● READING TEXT:
========================================================================
Basics of error measurement#
Note
This tutorial uses features that are only available on a paid version of Tumult Analytics. If you would like to hear more, please contact us at info@tmlt.io.
In previous tutorials, we saw how to write differentially private queries using the Tumult Analytics API. Differential privacy adds noise to data, and also involves truncation, so before going ahead with publishing or sharing DP statistics, we typically want to evaluate how accurate these statistics are, and carefully select the parameters used in our Tumult Analytics program.
That’s exactly what this tutorial series covers: measuring error and tuning parameters.
In this tutorial, we will walk you through the first step of the process of measuring and optimizing error: converting a simple program to have a fixed structure, and evaluating its error. Let’s get started!
Setup#
First, let’s import the Python packages we will use and download some sample data.
Throughout this tutorial section, we will use two tables: members
contains information about the members of our fictional public library, and nc-zip-codes
lists all the ZIP codes in North Carolina, where our library is located.
import matplotlib.pyplot as plt
import seaborn as sns
from pyspark import SparkFiles
from pyspark.sql import DataFrame, SparkSession
from tmlt.analytics import (
AddOneRow,
KeySet,
PureDPBudget,
QueryBuilder,
Session,
SessionProgram,
)
========================================================================
● SOURCE DATA:
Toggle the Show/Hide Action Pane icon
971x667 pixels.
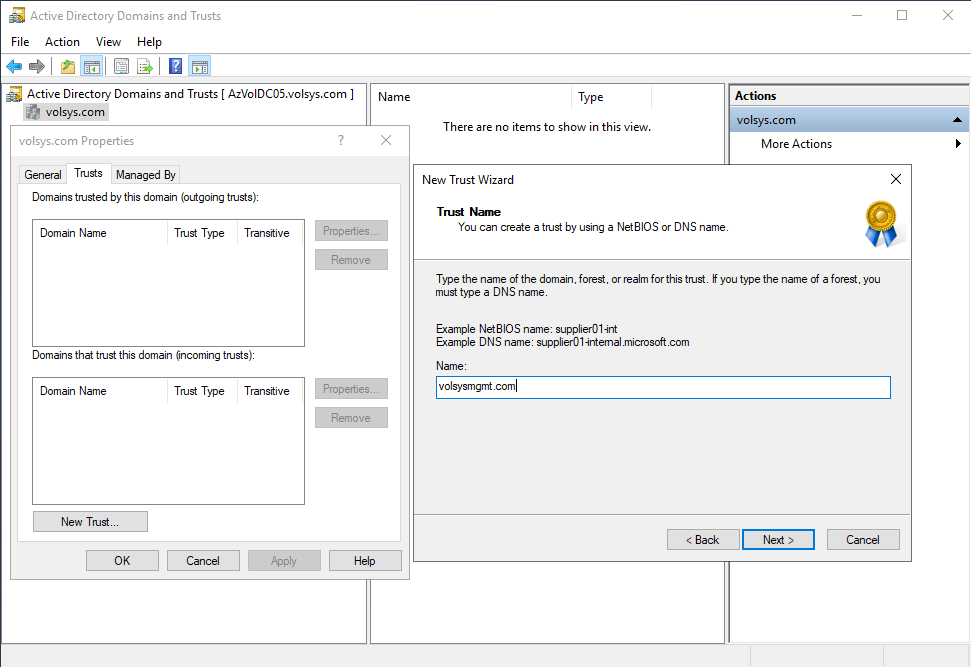199,67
========================================================================
Carry on the error measurement tutorial from the point where it stops. None of the material is needed here.

● TASK OUTPUT:
from tmlt.tune import SessionProgramTuner, Tunable
spark = SparkSession.builder.getOrCreate()
spark.sparkContext.addFile(
"https://tumult-public.s3.amazonaws.com/demos/library/v2/members.csv"
)
members_df = spark.read.csv(
SparkFiles.get("members.csv"), header=True, inferSchema=True
)
# ZIP code data is based on https://worldpopulationreview.com/zips/north-carolina
spark.sparkContext.addFile(
"https://tumult-public.s3.amazonaws.com/nc-zip-codes.csv"
)
nc_zip_codes_df = spark.read.csv(
SparkFiles.get("nc-zip-codes.csv"), header=True, inferSchema=True
)
nc_zip_codes_df = nc_zip_codes_df.withColumnRenamed("Zip Code", "zip_code")
nc_zip_codes_df = nc_zip_codes_df.withColumn("zip_code", nc_zip_codes_df.zip_code.cast('string'))
nc_zip_codes_df = nc_zip_codes_df.fillna(0)
nc_zip_codes_df = nc_zip_codes_df.select("zip_code")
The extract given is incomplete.